--- PROVIDED RECORDS Enclosed Below ---

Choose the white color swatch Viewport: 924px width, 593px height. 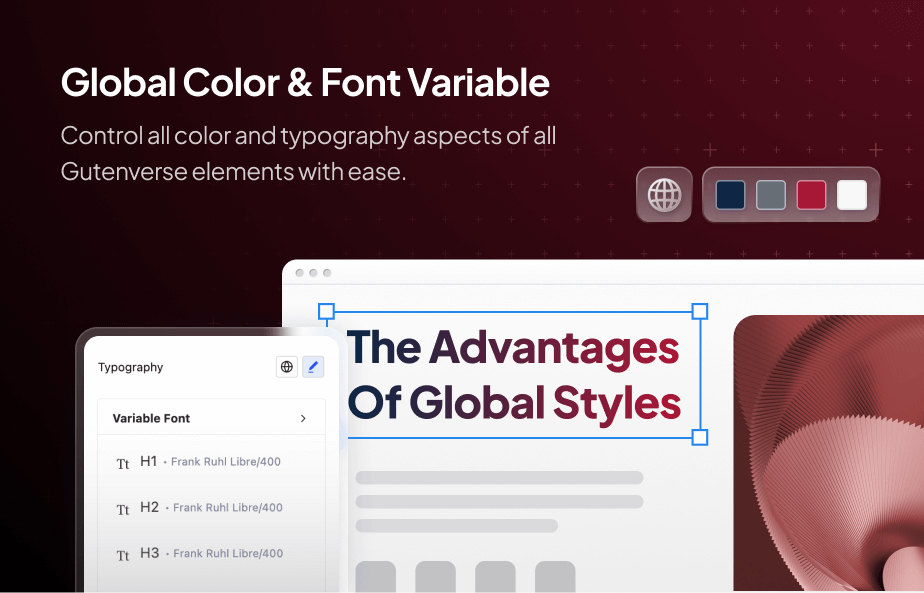coord(851,194)
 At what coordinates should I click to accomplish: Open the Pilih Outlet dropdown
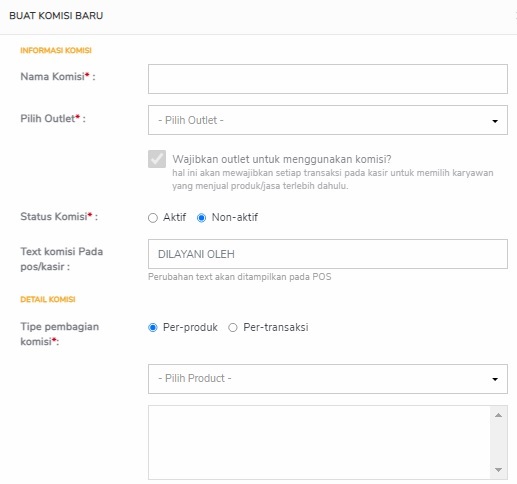pyautogui.click(x=328, y=120)
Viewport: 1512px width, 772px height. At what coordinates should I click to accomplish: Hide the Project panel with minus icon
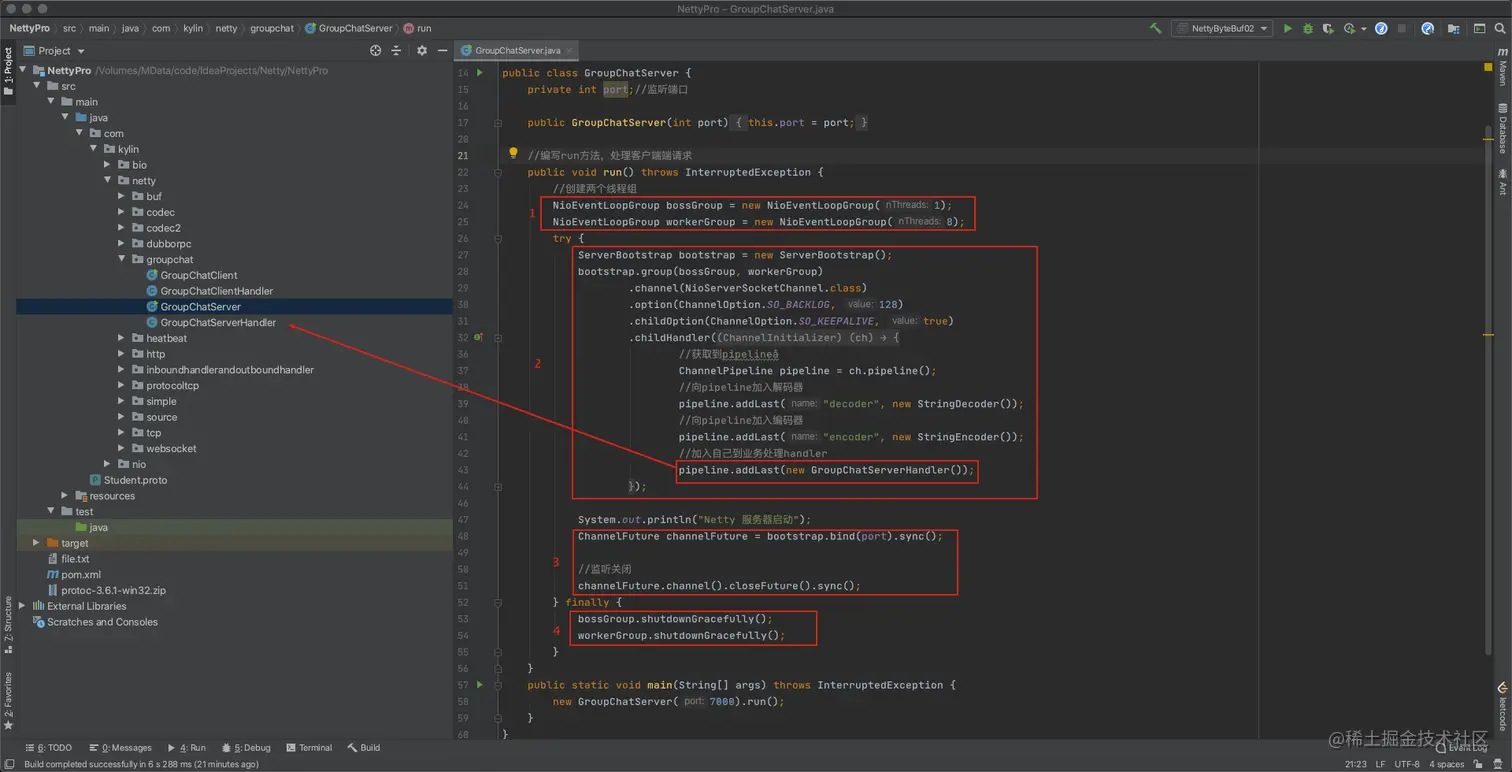(442, 50)
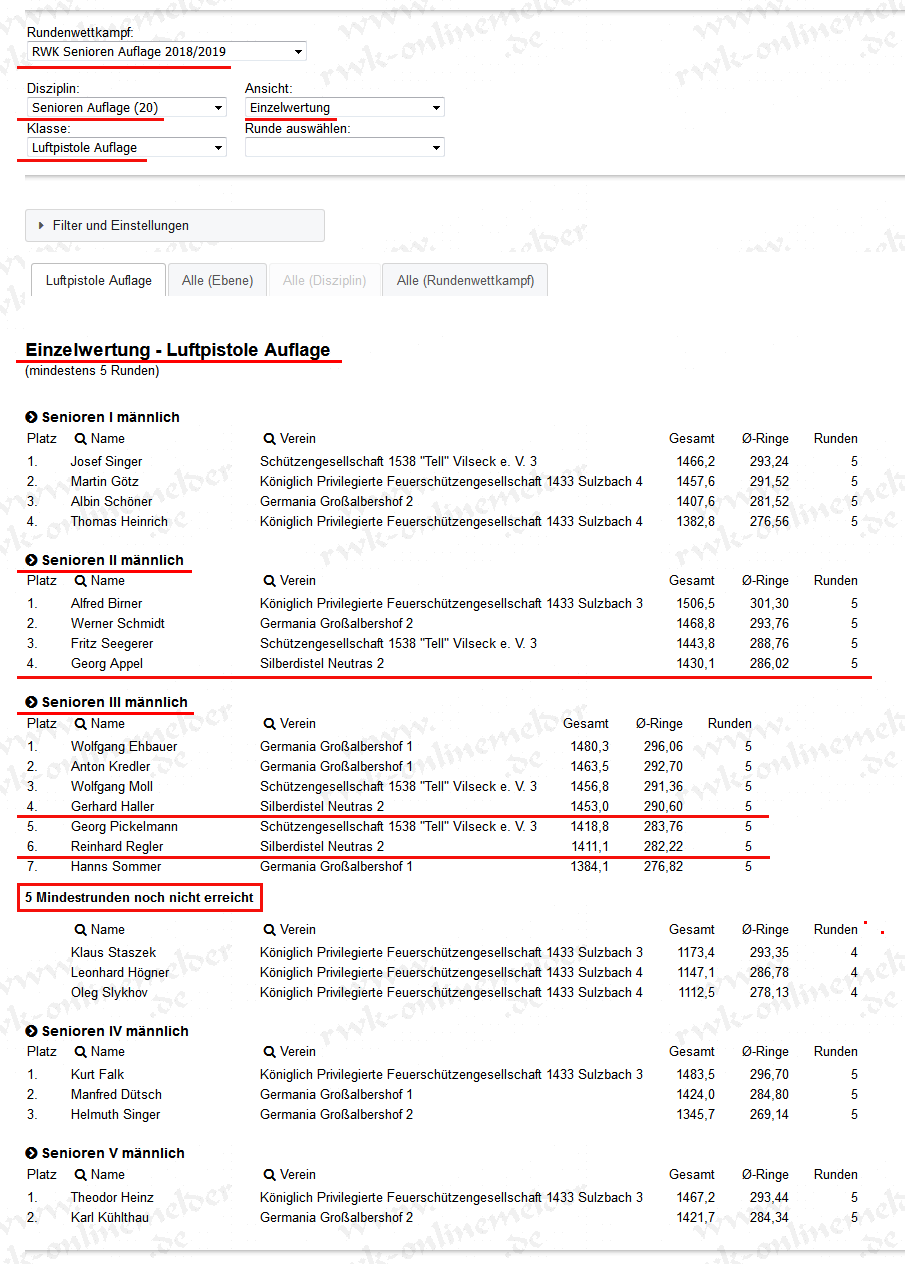Click the search icon beside Verein in Senioren I
Viewport: 905px width, 1264px height.
click(x=270, y=439)
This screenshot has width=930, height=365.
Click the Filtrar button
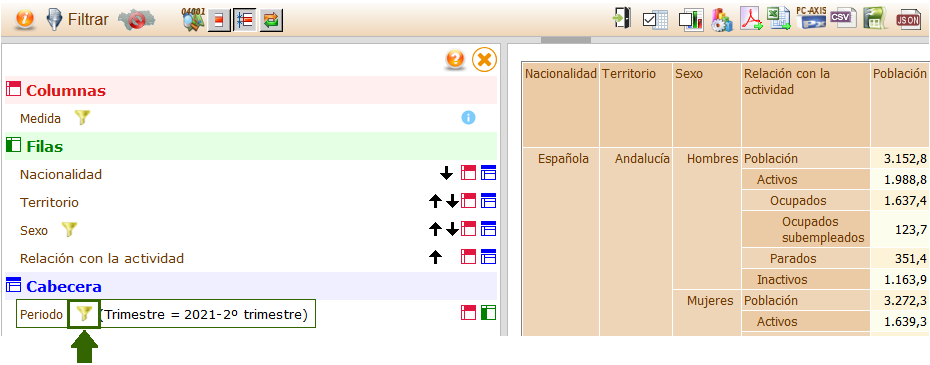78,20
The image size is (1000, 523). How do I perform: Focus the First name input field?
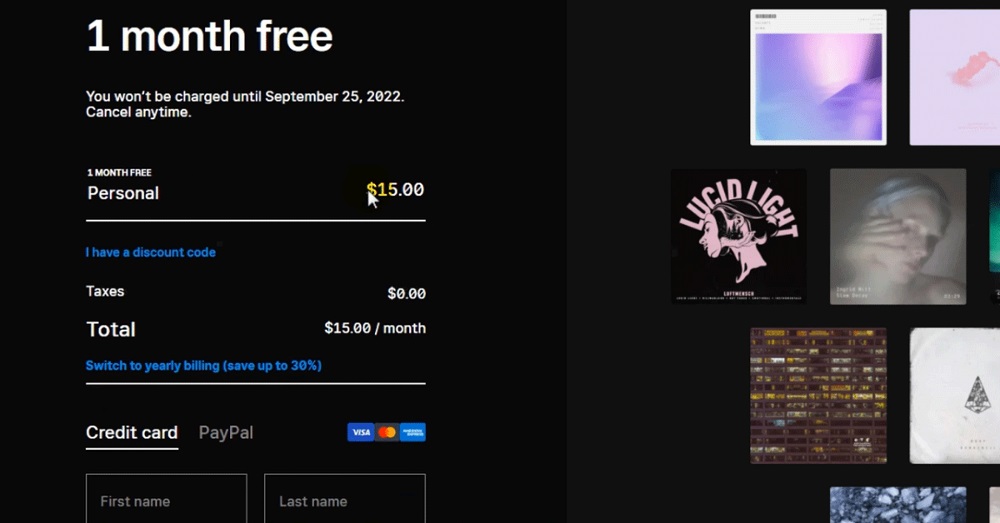tap(166, 499)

--- End of Enclosed PROVIDED RECORDS ---

_WHAT TO WORK ON:_
Print, without pictures, exactly the lines from the one containing "This screenshot has width=930, height=365." through the final line of the records above.

_ANSWER SPACE:_
This screenshot has width=930, height=365.
Click the Filtrar button
78,20
The image size is (1000, 523). How do I perform: Focus the First name input field?
tap(166, 499)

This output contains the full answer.